### WHAT IS EXPECTED
Write out the material again, changing "Instruction" to "Command" everywhere and keeping everything else as it is. Leave the pictures out.

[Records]
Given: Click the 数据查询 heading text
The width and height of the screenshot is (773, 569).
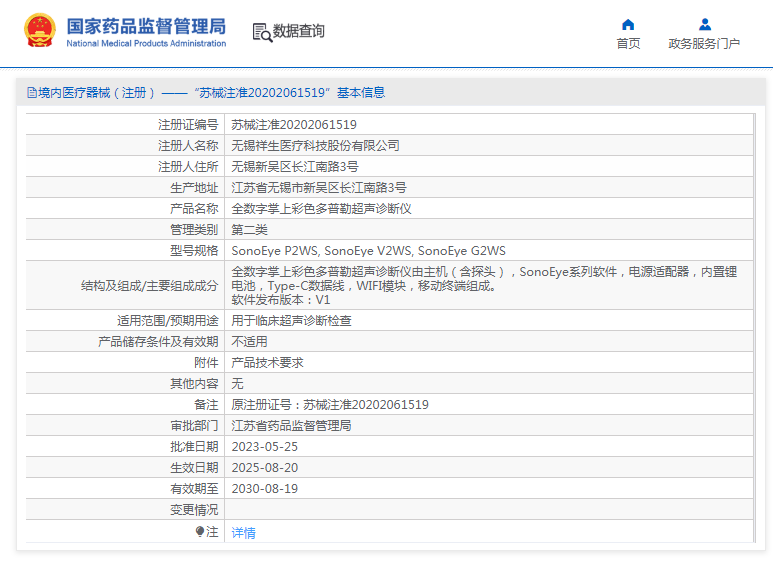Looking at the screenshot, I should (299, 32).
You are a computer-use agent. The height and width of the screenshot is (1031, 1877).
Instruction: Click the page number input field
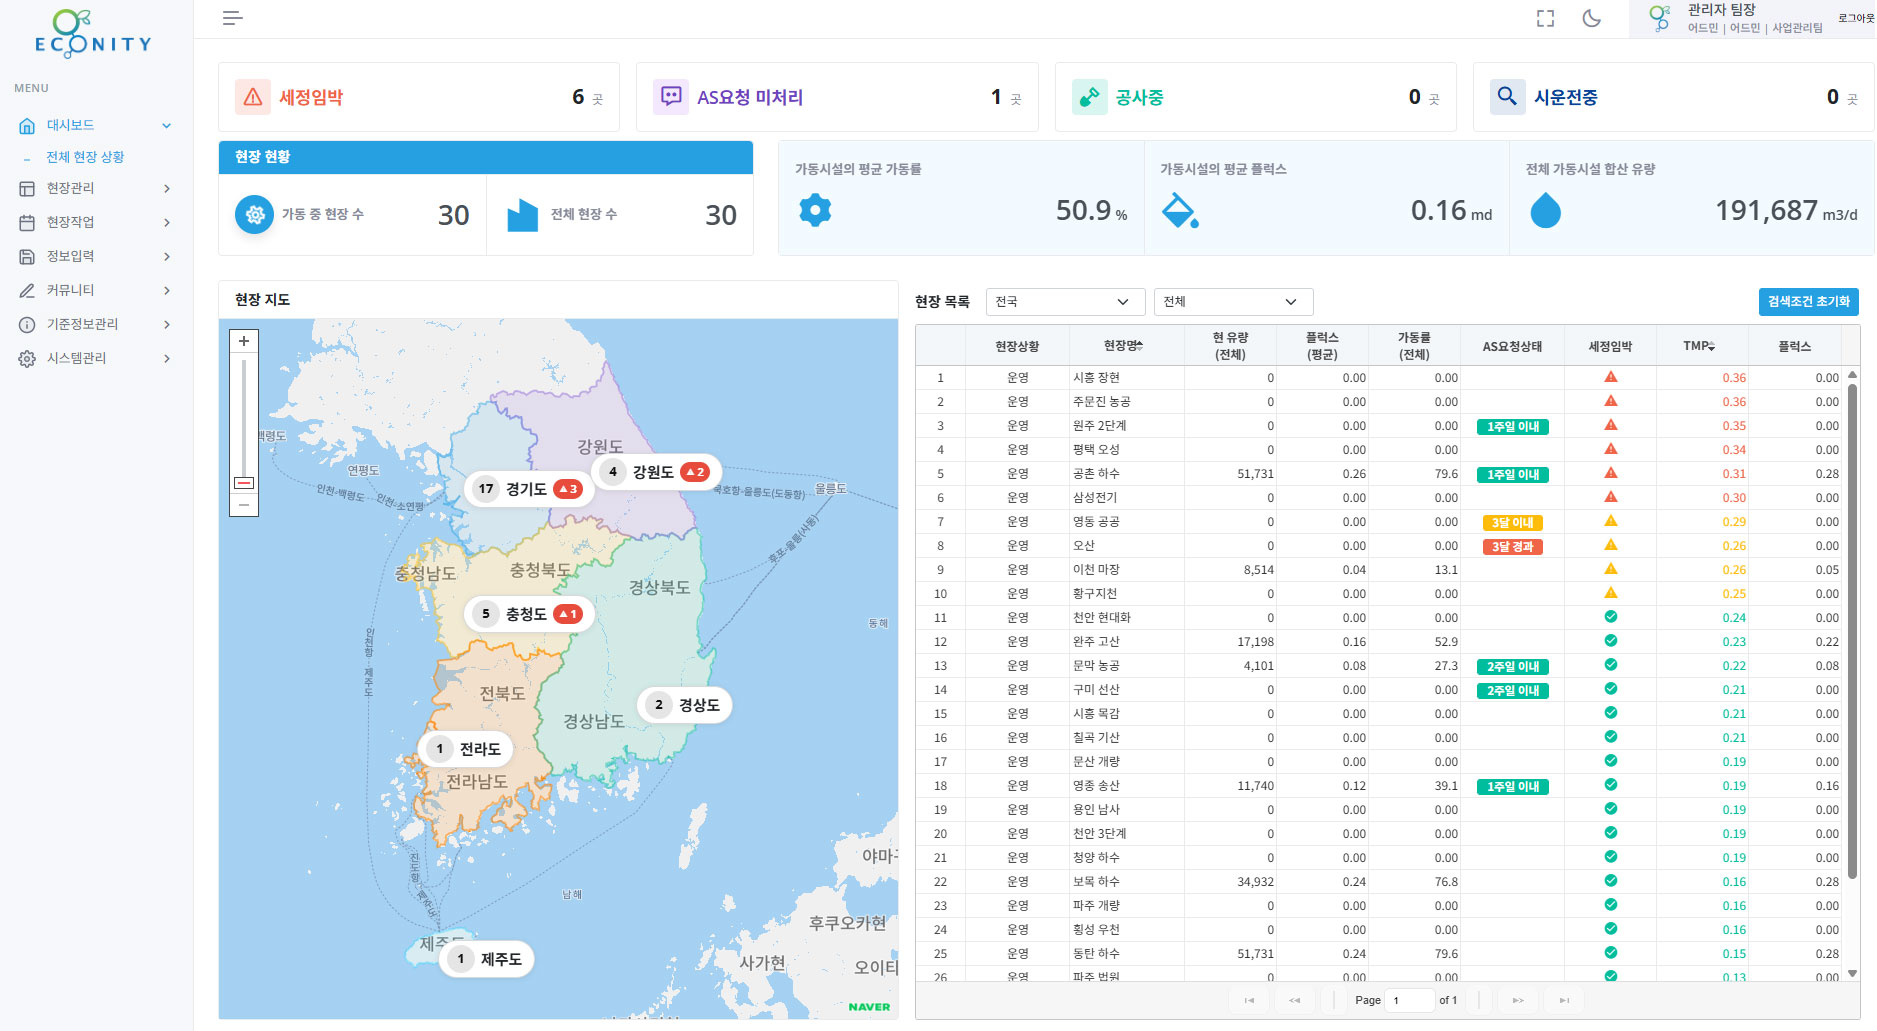1408,1000
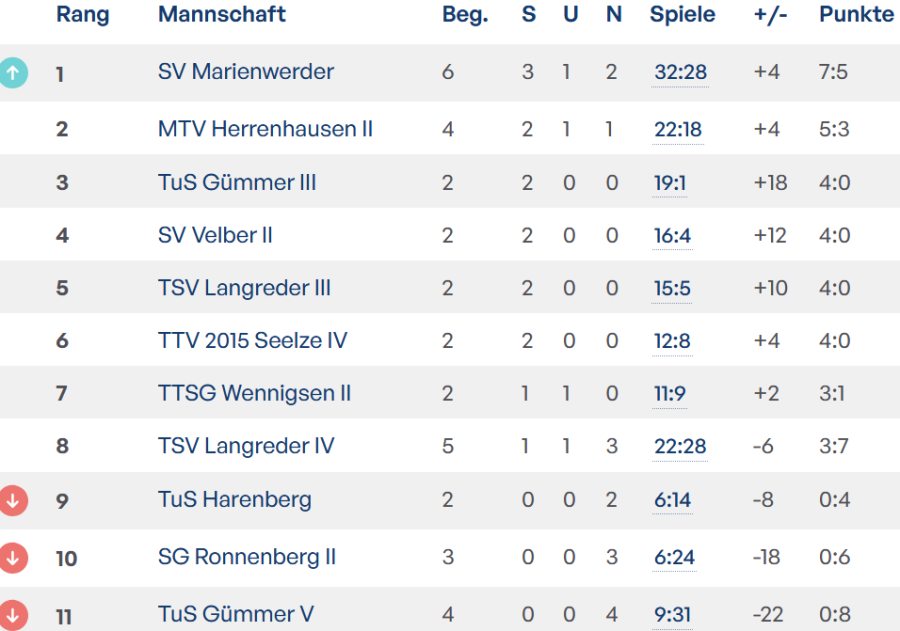Click TTV 2015 Seelze IV team name

click(x=252, y=341)
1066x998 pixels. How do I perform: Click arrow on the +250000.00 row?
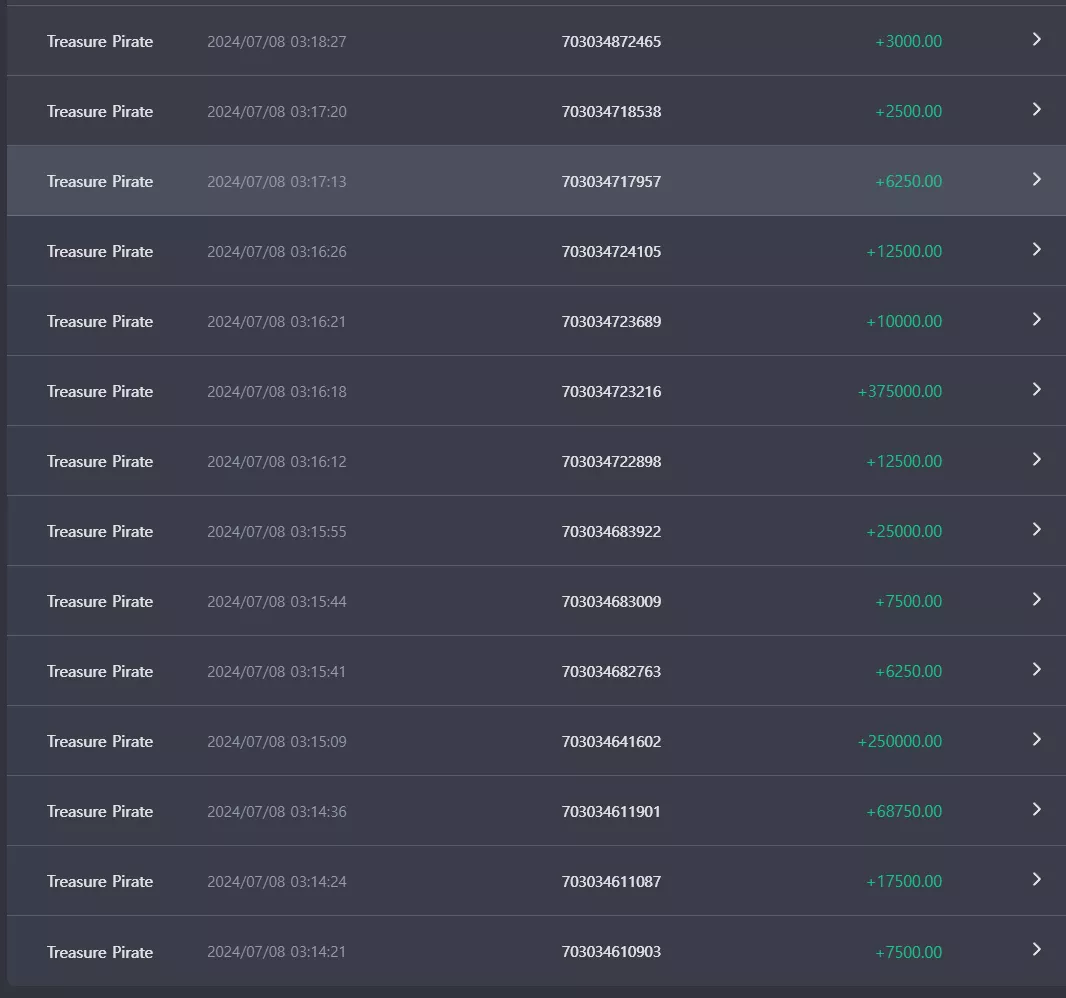[1036, 740]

### RESPONSE
Given: Click the 数据查询 heading text
The width and height of the screenshot is (773, 569).
Looking at the screenshot, I should (299, 32).
You are a computer-use agent. The height and width of the screenshot is (1031, 1877).
Command: Click the page number input field
1408,1000
Click TTV 2015 Seelze IV team name

click(x=252, y=341)
1066x998 pixels. How do I perform: Click arrow on the +250000.00 row?
[1036, 740]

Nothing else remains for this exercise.